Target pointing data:

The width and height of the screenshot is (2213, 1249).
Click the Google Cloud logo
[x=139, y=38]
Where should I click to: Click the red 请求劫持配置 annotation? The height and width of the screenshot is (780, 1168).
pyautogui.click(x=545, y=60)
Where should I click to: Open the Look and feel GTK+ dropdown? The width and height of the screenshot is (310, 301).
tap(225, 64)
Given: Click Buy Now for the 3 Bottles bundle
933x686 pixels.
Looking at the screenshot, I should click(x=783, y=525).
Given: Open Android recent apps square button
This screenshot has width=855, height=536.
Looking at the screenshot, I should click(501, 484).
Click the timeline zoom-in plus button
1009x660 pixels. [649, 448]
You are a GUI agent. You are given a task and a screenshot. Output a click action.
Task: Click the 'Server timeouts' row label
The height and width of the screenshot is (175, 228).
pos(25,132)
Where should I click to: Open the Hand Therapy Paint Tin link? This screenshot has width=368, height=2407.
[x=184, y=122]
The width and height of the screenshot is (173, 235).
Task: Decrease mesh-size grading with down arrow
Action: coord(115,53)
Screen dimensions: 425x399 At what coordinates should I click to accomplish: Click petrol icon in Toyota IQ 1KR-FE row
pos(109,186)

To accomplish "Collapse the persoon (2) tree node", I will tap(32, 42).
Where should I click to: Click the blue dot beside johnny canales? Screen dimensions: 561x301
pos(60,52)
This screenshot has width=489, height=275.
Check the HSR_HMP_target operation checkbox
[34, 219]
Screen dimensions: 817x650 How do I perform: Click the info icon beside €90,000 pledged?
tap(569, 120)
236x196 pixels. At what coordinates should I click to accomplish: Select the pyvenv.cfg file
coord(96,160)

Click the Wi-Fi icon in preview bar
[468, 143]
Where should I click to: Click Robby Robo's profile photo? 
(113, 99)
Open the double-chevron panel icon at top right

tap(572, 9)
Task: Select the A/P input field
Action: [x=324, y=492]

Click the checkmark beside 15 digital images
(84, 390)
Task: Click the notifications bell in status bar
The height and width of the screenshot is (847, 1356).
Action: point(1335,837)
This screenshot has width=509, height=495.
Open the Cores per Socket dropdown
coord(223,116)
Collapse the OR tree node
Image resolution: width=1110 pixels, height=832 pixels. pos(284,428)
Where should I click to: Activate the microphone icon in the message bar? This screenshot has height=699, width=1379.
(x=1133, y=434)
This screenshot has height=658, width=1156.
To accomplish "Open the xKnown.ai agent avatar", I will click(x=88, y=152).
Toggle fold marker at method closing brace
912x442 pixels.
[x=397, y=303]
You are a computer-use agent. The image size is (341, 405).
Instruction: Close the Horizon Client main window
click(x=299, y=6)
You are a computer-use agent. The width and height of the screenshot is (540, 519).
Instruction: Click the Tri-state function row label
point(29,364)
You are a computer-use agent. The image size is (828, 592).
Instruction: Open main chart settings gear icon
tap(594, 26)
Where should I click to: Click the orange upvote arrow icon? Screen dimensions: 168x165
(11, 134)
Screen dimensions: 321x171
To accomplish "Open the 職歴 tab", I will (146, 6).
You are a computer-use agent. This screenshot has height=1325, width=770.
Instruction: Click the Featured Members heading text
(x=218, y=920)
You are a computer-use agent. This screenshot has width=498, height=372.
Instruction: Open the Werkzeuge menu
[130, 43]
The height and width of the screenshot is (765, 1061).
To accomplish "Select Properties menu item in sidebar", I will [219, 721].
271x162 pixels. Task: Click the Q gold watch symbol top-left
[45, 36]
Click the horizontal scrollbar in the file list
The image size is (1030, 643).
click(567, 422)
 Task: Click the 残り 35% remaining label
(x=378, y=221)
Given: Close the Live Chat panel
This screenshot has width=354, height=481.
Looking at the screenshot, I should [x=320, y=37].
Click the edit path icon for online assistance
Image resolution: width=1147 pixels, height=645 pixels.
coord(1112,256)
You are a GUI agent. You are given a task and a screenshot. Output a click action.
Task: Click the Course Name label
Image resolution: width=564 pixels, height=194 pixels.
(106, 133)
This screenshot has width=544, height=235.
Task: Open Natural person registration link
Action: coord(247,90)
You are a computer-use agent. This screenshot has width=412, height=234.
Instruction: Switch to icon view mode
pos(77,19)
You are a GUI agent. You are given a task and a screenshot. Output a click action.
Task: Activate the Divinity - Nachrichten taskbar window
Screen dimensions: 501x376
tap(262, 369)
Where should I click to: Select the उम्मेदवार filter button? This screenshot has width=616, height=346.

◆ INSTRUCTIONS FOR THE TASK ◆
Please copy the entries word for word, starting with the line containing "Screen dimensions: 321x171" and going on through the last line of the entries.

◆ THE COMPLETED TASK ◆
Screen dimensions: 321x171
To accomplish "Open the 職歴 tab", I will (146, 6).
You are a computer-use agent. This screenshot has height=1325, width=770.
Instruction: Click the Featured Members heading text
(x=218, y=920)
You are a computer-use agent. This screenshot has width=498, height=372.
Instruction: Open the Werkzeuge menu
[130, 43]
The height and width of the screenshot is (765, 1061).
To accomplish "Select Properties menu item in sidebar", I will [219, 721].
271x162 pixels. Task: Click the Q gold watch symbol top-left
[45, 36]
Click the horizontal scrollbar in the file list
The image size is (1030, 643).
click(567, 422)
 Task: Click the 残り 35% remaining label
(x=378, y=221)
Given: Close the Live Chat panel
This screenshot has width=354, height=481.
Looking at the screenshot, I should [x=320, y=37].
Click the edit path icon for online assistance
Image resolution: width=1147 pixels, height=645 pixels.
coord(1112,256)
You are a GUI agent. You are given a task and a screenshot. Output a click action.
Task: Click the Course Name label
Image resolution: width=564 pixels, height=194 pixels.
(106, 133)
This screenshot has width=544, height=235.
Task: Open Natural person registration link
Action: coord(247,90)
You are a computer-use agent. This screenshot has width=412, height=234.
Instruction: Switch to icon view mode
pos(77,19)
You are a GUI agent. You are given a task and a screenshot. Output a click action.
Task: Activate the Divinity - Nachrichten taskbar window
Screen dimensions: 501x376
tap(262, 369)
Where should I click to: Select the उम्मेदवार filter button? This screenshot has width=616, height=346.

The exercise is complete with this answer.